Chayora last month started work on its Shanghai campus
EdgeConneX, a US data centre firm backed by Swedish fund manager EQT, has taken a stake in Hong Kong-based developer Chayora, with the partners aiming to expand Chayora’s digital infrastructure platform across key markets in mainland China.
Chayora’s existing hyperscale, carrier-neutral data centre campus serving Beijing and a campus under development in Shanghai will complement EdgeConneX’s global footprint spanning 50 markets across four continents, the companies said Monday in a release.
While the financial details of EdgeConneX’s investment were not disclosed, the commitment is the latest milestone for Chayora after it secured $180 million in funding from UK-based fund manager Actis in 2019. Actis will remain as the majority shareholder in Chayora after the initial completion of the transaction.
“The investment in Chayora provides EdgeConneX customers with an ideal data centre partner that can support their digital infrastructure requirements in China,” said EdgeConneX CEO Randy Brouckman. “At the same time, the EdgeConneX global platform can support Chinese firms that have international requirements.”
Growing With the Mainland Market
Brouckman called the deal a “win-win for customers”, enabling EdgeConneX and Chayora to provide data centre services across a full spectrum of hyperlocal to hyperscale deployments both domestically in China and globally.
Chayora’s existing sites in Tianjin near Beijing and in Shanghai can jointly scale to over 200 megawatts of IT load with access to 100 percent renewable energy, the partners said.

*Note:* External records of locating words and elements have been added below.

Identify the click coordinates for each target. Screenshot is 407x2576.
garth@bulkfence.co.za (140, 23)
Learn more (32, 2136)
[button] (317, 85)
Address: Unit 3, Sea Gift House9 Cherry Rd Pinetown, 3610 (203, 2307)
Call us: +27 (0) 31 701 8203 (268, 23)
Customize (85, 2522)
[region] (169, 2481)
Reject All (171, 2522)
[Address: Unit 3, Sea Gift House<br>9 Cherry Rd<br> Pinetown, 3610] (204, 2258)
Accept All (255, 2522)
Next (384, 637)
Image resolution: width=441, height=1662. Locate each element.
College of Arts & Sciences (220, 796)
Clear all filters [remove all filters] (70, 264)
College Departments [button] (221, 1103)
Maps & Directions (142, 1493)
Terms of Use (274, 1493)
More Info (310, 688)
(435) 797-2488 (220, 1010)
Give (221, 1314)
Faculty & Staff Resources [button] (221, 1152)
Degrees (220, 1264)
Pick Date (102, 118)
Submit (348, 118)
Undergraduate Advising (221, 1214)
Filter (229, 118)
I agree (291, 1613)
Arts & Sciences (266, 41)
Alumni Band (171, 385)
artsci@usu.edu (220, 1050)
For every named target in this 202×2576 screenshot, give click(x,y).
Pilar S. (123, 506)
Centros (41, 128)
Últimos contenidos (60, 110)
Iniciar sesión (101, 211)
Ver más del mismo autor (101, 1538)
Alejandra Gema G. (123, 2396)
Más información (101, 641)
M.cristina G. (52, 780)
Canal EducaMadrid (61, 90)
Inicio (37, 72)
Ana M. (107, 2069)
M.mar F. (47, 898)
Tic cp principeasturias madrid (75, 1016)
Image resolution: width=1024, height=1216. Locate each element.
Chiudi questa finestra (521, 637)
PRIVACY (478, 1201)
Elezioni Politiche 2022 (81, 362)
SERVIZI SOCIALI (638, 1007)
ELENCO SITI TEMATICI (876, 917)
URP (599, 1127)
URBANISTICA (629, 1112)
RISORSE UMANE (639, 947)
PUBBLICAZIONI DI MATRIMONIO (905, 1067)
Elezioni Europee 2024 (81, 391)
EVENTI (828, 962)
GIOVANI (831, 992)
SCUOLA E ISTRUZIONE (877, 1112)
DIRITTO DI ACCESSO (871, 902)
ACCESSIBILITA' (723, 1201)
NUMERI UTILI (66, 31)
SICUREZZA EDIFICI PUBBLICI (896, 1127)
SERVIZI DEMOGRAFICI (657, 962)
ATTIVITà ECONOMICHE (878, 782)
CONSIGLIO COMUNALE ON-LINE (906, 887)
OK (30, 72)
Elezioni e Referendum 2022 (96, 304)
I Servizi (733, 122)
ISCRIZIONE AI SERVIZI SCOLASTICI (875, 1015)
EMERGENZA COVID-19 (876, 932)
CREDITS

Chayora holds the relevant licences to operate and connect its data centres and provide cloud services.
“China represents the largest and one of the most challenging markets for global digital infrastructure users and through the team we have built in Chayora, we can address all demands, to any scale for the world’s largest data centre customers,” said Chayora Holdings CEO Oliver Jones.
China’s data centre market was valued at over $13 billion in 2020 and is forecast to reach $36.18 billion by 2026 while registering a compound annual growth rate of 19.2 percent during the 2021-26 period, according to a report from Mordor Intelligence.
Two-City Platform
Mingtiandi reported in 2019 that London-headquartered Actis’s $180 million investment, supplemented with $250 million in debt, would be used to develop a pair of hyperscale facilities within Chayora’s 2.3 million square foot (213,677 square metre) Tianjin campus, bringing the total number of hyperscale centres at the site to three, out of nine facilities that the company had achieved licences for at the location.

Chayora CEO Oliver Jones (left) and EdgeConneX CEO Randy Brouckman
Chayora launched its 18MW TJ1 data centre at the Tianjin campus in October 2020 after winning certification under the Open Compute Project dedicated to openness, scale and efficiency.
Just last month, Chayora announced the launch of its 54MW, 10,000-rack Shanghai campus, which is expected to enter service in the fourth quarter of 2022.
EQT Expands New Economy Holdings
In August 2020, Stockholm-based EQT announced that its EQT Infrastructure IV fund was acquiring EdgeConneX from an investor group led by Providence Equity Partners. The fund manager said it was committed to actively supporting the platform’s accelerated growth via new market entries and material expansions of existing locations.
EQT made headlines again last month when its EQT Exeter arm announced the sale of a $6.8 billion, 70.5 million square foot portfolio of 328 industrial properties across the US. Real estate market information provider CoStar reported that the buyer was an investment group led by Singapore sovereign wealth fund GIC.
EQT Exeter is a real estate investment manager formed by EQT and Philadelphia-based Exeter Property Group, which EQT acquired this past January for $1.9 billion.
Singapore’s Mapletree Investments had announced earlier that it spent $3 billion to acquire two portfolios totalling 141 logistics assets in the US through separate transactions in July and September. Mingtiandi reported that the Temasek Holdings-owned firm purchased at least one of the sets of warehouses from funds managed by Exeter Property, a longtime Mapletree partner.